### [Work to do]
Quote the stretch of the data from the line that contains "Given: Enable Include" through the line that contains "Action: coord(61,321)", reproducing each line verbatim.
+-------+
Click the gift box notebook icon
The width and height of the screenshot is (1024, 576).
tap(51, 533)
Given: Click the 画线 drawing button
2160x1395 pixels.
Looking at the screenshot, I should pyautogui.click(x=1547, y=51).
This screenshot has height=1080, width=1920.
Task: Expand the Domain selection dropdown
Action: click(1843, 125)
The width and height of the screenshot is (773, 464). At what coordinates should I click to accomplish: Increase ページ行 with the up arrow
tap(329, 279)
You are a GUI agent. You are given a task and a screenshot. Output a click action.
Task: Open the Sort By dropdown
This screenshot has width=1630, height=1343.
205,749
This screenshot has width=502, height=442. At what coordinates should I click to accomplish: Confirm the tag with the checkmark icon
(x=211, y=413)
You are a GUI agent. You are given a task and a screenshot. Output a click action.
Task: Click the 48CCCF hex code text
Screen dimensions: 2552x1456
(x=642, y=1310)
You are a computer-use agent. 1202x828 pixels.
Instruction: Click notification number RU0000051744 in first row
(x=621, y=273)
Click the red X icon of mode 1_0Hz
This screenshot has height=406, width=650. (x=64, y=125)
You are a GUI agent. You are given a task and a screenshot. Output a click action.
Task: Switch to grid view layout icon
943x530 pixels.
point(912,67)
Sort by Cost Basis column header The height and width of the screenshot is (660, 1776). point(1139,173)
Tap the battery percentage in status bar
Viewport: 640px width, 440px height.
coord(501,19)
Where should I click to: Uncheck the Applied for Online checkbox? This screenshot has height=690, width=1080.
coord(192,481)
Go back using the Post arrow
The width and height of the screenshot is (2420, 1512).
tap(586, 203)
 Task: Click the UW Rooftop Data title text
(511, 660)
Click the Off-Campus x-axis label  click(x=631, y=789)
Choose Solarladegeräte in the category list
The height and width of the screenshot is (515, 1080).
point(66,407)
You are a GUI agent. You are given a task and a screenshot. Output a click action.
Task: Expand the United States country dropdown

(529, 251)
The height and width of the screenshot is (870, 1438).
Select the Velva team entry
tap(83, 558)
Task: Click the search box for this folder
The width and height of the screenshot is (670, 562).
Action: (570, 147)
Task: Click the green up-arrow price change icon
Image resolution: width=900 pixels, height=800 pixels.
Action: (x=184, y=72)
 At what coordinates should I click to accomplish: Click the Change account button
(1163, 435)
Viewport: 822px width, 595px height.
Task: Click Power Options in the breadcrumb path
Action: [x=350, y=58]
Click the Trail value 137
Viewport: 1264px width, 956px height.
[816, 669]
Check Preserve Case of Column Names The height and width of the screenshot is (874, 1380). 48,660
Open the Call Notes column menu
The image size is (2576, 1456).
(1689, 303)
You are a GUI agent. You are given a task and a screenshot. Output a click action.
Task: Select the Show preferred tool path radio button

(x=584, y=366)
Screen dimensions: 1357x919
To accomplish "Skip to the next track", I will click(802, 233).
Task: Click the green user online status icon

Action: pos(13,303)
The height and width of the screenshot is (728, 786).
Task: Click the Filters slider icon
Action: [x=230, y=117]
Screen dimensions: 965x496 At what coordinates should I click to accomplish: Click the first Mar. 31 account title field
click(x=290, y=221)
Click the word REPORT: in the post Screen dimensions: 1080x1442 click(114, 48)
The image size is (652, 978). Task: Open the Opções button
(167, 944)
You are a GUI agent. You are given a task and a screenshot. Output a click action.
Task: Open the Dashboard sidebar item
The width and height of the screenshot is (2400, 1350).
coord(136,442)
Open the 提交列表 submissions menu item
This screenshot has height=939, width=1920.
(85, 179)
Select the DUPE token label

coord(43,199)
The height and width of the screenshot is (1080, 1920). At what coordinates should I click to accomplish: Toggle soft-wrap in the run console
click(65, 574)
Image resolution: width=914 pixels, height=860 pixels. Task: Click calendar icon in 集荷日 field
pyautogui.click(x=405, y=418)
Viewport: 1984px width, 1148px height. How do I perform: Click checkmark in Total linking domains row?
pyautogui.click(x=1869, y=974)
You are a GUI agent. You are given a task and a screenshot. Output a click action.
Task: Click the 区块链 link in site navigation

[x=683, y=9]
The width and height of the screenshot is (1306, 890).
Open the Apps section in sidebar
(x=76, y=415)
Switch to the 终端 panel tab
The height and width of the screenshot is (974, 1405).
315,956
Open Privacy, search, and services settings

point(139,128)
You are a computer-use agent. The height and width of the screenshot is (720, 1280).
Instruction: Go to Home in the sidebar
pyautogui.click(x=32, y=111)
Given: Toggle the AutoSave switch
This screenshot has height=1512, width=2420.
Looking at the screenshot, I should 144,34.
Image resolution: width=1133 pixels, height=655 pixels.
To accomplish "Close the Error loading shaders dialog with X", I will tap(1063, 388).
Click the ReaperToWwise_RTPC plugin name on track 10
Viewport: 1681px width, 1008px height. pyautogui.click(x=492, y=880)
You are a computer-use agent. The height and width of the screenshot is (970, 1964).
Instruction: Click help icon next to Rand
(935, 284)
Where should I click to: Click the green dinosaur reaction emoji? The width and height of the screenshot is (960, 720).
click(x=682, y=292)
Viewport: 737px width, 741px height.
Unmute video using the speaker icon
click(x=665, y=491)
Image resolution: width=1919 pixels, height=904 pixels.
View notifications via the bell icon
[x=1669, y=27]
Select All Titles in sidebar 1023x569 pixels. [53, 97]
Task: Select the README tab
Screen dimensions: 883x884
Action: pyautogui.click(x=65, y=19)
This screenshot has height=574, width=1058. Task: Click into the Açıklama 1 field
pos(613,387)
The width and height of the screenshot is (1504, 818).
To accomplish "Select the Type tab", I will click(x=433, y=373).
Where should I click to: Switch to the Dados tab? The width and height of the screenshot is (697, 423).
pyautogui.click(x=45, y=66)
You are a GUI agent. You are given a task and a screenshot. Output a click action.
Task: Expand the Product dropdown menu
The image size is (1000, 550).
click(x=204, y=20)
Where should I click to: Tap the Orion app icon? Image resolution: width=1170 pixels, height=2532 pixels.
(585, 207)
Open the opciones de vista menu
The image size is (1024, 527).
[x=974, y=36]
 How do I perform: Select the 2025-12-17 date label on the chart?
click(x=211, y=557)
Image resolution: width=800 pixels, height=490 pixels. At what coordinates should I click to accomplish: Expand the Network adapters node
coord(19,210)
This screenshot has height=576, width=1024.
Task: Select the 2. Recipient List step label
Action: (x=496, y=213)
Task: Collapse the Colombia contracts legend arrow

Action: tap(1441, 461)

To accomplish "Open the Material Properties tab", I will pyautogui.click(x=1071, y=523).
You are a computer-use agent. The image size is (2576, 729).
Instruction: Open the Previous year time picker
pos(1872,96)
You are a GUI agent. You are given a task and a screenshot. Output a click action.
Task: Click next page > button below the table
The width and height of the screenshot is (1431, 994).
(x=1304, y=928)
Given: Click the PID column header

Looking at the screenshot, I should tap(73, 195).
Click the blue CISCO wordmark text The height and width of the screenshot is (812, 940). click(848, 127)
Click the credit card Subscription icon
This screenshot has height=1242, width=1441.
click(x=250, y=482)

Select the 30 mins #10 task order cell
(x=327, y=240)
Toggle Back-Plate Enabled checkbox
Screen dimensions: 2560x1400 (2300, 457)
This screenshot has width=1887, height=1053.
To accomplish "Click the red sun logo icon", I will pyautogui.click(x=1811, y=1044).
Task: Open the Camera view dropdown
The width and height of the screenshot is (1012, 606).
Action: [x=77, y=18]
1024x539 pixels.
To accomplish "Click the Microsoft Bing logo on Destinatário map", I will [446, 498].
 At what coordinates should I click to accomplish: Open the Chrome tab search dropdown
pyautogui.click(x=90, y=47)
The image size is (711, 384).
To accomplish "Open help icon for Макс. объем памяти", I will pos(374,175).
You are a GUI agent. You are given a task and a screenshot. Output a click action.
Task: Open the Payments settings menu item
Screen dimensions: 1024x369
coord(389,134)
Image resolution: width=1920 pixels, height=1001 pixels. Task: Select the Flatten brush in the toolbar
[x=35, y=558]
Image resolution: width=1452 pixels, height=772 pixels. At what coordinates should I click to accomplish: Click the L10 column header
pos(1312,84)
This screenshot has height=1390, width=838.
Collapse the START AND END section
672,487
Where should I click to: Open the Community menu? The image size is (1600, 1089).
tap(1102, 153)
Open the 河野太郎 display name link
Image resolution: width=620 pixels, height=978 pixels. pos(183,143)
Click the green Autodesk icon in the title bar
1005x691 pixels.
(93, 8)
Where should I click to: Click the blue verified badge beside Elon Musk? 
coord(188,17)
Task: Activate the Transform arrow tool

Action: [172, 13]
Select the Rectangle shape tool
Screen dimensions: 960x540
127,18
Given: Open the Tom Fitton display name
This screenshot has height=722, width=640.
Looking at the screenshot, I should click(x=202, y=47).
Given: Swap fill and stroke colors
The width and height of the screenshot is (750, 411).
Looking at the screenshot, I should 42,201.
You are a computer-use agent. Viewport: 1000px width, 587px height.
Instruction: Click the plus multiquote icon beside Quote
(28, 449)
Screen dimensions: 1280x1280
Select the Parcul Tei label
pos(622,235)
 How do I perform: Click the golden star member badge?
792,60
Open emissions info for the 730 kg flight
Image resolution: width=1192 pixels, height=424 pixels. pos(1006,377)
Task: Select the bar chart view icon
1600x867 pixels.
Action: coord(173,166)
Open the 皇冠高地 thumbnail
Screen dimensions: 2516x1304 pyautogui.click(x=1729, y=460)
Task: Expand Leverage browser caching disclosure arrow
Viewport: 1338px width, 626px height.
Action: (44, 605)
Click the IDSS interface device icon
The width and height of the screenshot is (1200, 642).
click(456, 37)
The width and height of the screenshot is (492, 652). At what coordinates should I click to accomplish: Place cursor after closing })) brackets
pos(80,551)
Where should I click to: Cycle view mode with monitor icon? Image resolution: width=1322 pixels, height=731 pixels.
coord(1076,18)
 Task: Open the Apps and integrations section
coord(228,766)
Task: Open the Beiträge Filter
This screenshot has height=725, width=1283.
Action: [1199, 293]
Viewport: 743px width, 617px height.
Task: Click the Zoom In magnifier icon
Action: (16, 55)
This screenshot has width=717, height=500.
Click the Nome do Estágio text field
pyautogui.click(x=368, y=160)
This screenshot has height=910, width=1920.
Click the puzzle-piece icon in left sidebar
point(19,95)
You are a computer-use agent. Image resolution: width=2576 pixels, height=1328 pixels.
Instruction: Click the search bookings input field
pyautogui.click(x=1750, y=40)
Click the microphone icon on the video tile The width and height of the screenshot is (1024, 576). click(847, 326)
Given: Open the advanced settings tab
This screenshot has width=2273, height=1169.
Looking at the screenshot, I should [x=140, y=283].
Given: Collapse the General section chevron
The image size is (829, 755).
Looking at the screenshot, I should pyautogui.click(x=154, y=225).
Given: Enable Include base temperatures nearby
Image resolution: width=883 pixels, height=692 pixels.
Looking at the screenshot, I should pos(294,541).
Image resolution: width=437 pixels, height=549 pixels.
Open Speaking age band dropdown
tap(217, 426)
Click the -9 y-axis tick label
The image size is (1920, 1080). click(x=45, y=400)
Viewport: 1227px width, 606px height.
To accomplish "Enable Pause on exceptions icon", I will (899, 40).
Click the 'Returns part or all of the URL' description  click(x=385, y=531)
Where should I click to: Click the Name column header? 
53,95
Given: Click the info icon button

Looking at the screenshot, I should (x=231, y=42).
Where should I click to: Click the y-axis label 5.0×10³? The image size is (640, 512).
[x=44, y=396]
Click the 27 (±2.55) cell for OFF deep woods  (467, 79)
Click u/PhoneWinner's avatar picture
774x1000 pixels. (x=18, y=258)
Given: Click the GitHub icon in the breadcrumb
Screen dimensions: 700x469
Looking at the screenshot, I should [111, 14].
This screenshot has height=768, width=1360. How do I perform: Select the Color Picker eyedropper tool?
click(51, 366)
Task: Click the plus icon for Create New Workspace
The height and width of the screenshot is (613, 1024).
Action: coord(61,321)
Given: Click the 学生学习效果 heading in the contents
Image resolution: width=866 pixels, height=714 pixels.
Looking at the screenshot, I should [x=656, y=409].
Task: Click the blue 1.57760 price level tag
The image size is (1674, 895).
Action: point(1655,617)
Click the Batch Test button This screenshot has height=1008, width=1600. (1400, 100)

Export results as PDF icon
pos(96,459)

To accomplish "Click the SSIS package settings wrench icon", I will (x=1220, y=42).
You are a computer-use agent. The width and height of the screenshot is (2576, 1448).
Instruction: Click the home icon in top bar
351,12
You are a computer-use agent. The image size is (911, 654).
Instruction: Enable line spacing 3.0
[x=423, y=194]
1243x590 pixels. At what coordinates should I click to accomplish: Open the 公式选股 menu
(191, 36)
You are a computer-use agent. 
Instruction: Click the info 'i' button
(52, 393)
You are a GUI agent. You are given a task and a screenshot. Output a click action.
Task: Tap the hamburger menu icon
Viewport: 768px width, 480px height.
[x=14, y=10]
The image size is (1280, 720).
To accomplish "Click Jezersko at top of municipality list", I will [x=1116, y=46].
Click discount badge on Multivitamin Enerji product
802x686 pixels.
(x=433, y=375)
+-------+
### [Response below]
Given: Enable Include base temperatures nearby
Image resolution: width=883 pixels, height=692 pixels.
Looking at the screenshot, I should pos(294,541).
Image resolution: width=437 pixels, height=549 pixels.
Open Speaking age band dropdown
tap(217, 426)
Click the -9 y-axis tick label
The image size is (1920, 1080). click(x=45, y=400)
Viewport: 1227px width, 606px height.
To accomplish "Enable Pause on exceptions icon", I will (899, 40).
Click the 'Returns part or all of the URL' description  click(x=385, y=531)
Where should I click to: Click the Name column header? 
53,95
Given: Click the info icon button

Looking at the screenshot, I should (x=231, y=42).
Where should I click to: Click the y-axis label 5.0×10³? The image size is (640, 512).
[x=44, y=396]
Click the 27 (±2.55) cell for OFF deep woods  (467, 79)
Click u/PhoneWinner's avatar picture
774x1000 pixels. (x=18, y=258)
Given: Click the GitHub icon in the breadcrumb
Screen dimensions: 700x469
Looking at the screenshot, I should [111, 14].
This screenshot has height=768, width=1360. How do I perform: Select the Color Picker eyedropper tool?
click(51, 366)
Task: Click the plus icon for Create New Workspace
The height and width of the screenshot is (613, 1024).
Action: coord(61,321)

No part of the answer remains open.